Video Timeline Modeling For News Story Understanding

paper_url: http://arxiv.org/abs/2309.13446
repo_url: https://github.com/google-research/google-research
paper_authors: Meng Liu, Mingda Zhang, Jialu Liu, Hanjun Dai, Ming-Hsuan Yang, Shuiwang Ji, Zheyun Feng, Boqing Gong
For: The paper is written for exploring the problem of video timeline modeling, with the goal of creating a video-associated timeline to facilitate content and structure understanding of the story being told.* Methods: The paper proposes several deep learning approaches to tackling this problem, including the development of a realistic benchmark dataset (YouTube-News-Timeline) and the introduction of quantitative metrics to evaluate and compare methodologies.* Results: The paper anticipates that this exploratory work will pave the way for further research in video timeline modeling, and provides a testbed for researchers to build upon.Here’s the same information in Simplified Chinese text:* For: 本文探讨视频时间轴模型问题，目的是创建与特定主题相关的视频时间轴，以便更好地理解故事的内容和结构。* Methods: 本文提出了多种深度学习方法来解决这个问题，包括开发一个真实的 bencmark 数据集 (YouTube-News-Timeline) 和引入评估和比较方法的量化指标。* Results: 本文预计这项探讨工作将为视频时间轴模型的进一步研究开辟新的道路，并提供了研究者们可以进一步发展的测试平台。

Abstract
In this paper, we present a novel problem, namely video timeline modeling. Our objective is to create a video-associated timeline from a set of videos related to a specific topic, thereby facilitating the content and structure understanding of the story being told. This problem has significant potential in various real-world applications, for instance, news story summarization. To bootstrap research in this area, we curate a realistic benchmark dataset, YouTube-News-Timeline, consisting of over $12$k timelines and $300$k YouTube news videos. Additionally, we propose a set of quantitative metrics to comprehensively evaluate and compare methodologies. With such a testbed, we further develop and benchmark several deep learning approaches to tackling this problem. We anticipate that this exploratory work will pave the way for further research in video timeline modeling. The assets are available via https://github.com/google-research/google-research/tree/master/video_timeline_modeling.

摘要
在这篇论文中，我们提出了一个新的问题，即视频时间轴建模。我们的目标是从一组关于特定主题的视频集合中生成一个视频相关的时间轴，以便更好地理解视频中的内容和结构。这个问题在实际应用中具有重要的潜在价值，例如新闻故事概要。为了推动这个领域的研究，我们制作了一个现实的测试集，YouTube-News-Timeline，包含超过12000个时间轴和300000个YouTube新闻视频。此外，我们提出了一些量化的评价指标，以全面评估和比较不同方法的性能。通过这些实验，我们预计会开拓视频时间轴建模的研究途径。资产可以通过https://github.com/google-research/google-research/tree/master/video_timeline_modeling获取。

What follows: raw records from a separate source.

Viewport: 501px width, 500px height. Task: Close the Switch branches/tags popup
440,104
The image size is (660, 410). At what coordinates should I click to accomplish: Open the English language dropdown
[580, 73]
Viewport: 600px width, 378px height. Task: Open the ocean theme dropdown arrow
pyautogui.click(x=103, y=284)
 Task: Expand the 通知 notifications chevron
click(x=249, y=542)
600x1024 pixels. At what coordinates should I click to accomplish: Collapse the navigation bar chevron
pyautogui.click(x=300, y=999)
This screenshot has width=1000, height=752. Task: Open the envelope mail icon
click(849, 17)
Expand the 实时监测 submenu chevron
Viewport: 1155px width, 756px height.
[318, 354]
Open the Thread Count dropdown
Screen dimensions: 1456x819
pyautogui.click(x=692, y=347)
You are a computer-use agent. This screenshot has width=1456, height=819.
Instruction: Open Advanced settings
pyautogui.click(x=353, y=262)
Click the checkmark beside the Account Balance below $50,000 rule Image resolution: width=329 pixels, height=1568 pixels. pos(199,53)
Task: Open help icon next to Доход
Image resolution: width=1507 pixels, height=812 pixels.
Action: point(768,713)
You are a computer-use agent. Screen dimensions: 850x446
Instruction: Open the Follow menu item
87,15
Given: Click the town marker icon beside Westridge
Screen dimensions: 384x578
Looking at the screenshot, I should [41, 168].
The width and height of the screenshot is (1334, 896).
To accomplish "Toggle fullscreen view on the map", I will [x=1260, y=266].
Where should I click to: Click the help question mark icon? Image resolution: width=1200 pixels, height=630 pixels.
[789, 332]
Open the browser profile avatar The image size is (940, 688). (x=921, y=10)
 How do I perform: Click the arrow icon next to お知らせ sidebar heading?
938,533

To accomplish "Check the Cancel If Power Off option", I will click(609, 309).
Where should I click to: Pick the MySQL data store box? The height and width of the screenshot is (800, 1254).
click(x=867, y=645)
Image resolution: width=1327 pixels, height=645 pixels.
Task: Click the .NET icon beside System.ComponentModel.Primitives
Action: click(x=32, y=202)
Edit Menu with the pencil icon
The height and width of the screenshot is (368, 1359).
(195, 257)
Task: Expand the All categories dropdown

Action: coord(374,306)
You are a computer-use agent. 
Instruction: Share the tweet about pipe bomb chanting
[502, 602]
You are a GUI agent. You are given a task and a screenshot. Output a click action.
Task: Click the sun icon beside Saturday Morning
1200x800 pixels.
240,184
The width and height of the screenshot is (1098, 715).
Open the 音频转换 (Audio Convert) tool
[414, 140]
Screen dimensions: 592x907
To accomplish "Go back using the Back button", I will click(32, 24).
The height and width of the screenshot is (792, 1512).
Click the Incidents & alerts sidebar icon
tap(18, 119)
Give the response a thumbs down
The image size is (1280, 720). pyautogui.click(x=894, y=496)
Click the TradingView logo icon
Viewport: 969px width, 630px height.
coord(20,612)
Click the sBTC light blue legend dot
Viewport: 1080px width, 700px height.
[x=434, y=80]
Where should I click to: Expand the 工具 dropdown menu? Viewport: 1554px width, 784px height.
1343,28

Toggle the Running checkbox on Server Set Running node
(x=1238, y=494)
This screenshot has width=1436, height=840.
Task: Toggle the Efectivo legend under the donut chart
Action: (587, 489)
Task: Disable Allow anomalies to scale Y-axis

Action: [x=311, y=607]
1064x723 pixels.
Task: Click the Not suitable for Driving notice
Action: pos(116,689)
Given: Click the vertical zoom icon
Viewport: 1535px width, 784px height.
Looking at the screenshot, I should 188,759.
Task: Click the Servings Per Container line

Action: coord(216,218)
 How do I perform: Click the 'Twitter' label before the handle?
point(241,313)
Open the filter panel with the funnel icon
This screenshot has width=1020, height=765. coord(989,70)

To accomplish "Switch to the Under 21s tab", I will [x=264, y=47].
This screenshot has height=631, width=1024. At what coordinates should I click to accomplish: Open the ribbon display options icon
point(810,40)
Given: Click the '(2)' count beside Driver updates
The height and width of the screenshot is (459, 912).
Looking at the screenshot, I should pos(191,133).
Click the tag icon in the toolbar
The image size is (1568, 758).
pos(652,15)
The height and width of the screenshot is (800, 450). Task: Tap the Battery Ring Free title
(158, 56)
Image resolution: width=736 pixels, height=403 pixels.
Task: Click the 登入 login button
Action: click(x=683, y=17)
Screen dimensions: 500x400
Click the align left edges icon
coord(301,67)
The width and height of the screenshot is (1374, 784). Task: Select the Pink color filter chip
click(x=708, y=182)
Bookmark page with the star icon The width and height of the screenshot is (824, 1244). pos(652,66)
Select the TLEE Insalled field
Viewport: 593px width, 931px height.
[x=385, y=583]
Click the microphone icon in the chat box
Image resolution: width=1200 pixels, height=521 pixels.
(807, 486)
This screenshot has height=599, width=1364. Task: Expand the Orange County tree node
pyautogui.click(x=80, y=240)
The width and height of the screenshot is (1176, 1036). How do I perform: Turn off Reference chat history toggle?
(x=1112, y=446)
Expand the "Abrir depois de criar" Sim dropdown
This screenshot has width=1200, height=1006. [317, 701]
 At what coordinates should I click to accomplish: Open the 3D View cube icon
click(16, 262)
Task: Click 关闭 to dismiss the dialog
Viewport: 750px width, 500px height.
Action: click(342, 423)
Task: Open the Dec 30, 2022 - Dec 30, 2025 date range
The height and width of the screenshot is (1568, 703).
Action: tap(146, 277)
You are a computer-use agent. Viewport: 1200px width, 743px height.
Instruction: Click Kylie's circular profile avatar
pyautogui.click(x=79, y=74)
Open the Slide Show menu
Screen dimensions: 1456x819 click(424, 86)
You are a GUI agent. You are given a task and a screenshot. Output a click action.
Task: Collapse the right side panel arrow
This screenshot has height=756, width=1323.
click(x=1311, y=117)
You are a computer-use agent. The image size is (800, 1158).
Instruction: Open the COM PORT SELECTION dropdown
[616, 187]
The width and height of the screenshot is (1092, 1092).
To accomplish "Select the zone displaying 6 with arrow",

Dream the Impossible: Outlier Imagination with Diffusion Models

paper_url: http://arxiv.org/abs/2309.13415
repo_url: https://github.com/deeplearning-wisc/dream-ood
paper_authors: Xuefeng Du, Yiyou Sun, Xiaojin Zhu, Yixuan Li
for: 本研究旨在提出一种新的框架，以便生成高品质的异常样例，以提高机器学习模型的OOD检测和预测安全性。
methods: 该框架基于diffusion模型，通过文本条件的latent空间学习，生成高维像素空间中的异常样例。
results: 研究表明，通过使用DREAM-OOD生成的样例进行训练，可以提高OOD检测性能。

Abstract
Utilizing auxiliary outlier datasets to regularize the machine learning model has demonstrated promise for out-of-distribution (OOD) detection and safe prediction. Due to the labor intensity in data collection and cleaning, automating outlier data generation has been a long-desired alternative. Despite the appeal, generating photo-realistic outliers in the high dimensional pixel space has been an open challenge for the field. To tackle the problem, this paper proposes a new framework DREAM-OOD, which enables imagining photo-realistic outliers by way of diffusion models, provided with only the in-distribution (ID) data and classes. Specifically, DREAM-OOD learns a text-conditioned latent space based on ID data, and then samples outliers in the low-likelihood region via the latent, which can be decoded into images by the diffusion model. Different from prior works, DREAM-OOD enables visualizing and understanding the imagined outliers, directly in the pixel space. We conduct comprehensive quantitative and qualitative studies to understand the efficacy of DREAM-OOD, and show that training with the samples generated by DREAM-OOD can benefit OOD detection performance. Code is publicly available at https://github.com/deeplearning-wisc/dream-ood.

摘要
使用辅助外围数据集规范机器学习模型，已经显示了出现在其他分布（OOD）探测和安全预测的承诺。由于数据收集和清洁的劳动性，自动生成外围数据变得非常感兴趣。尽管有吸引力，在高维像素空间中生成真实的外围数据仍然是领域的一个开放挑战。为解决这个问题，这篇论文提出了一个新的框架——DREAM-OOD，可以生成真实的外围数据。具体来说，DREAM-OOD学习了根据内 distribuition（ID）数据的文本 conditioned的隐藏空间，然后通过这个隐藏空间的低可能性区域进行采样，这些采样可以通过扩散模型进行解码，转换为图像。与先前的工作不同，DREAM-OOD可以直接在像素空间中可见和理解生成的外围数据。我们进行了全面的量化和质量研究，并证明了在训练中使用DREAM-OOD生成的样本可以提高OOD探测性能。代码可以在https://github.com/deeplearning-wisc/dream-ood中下载。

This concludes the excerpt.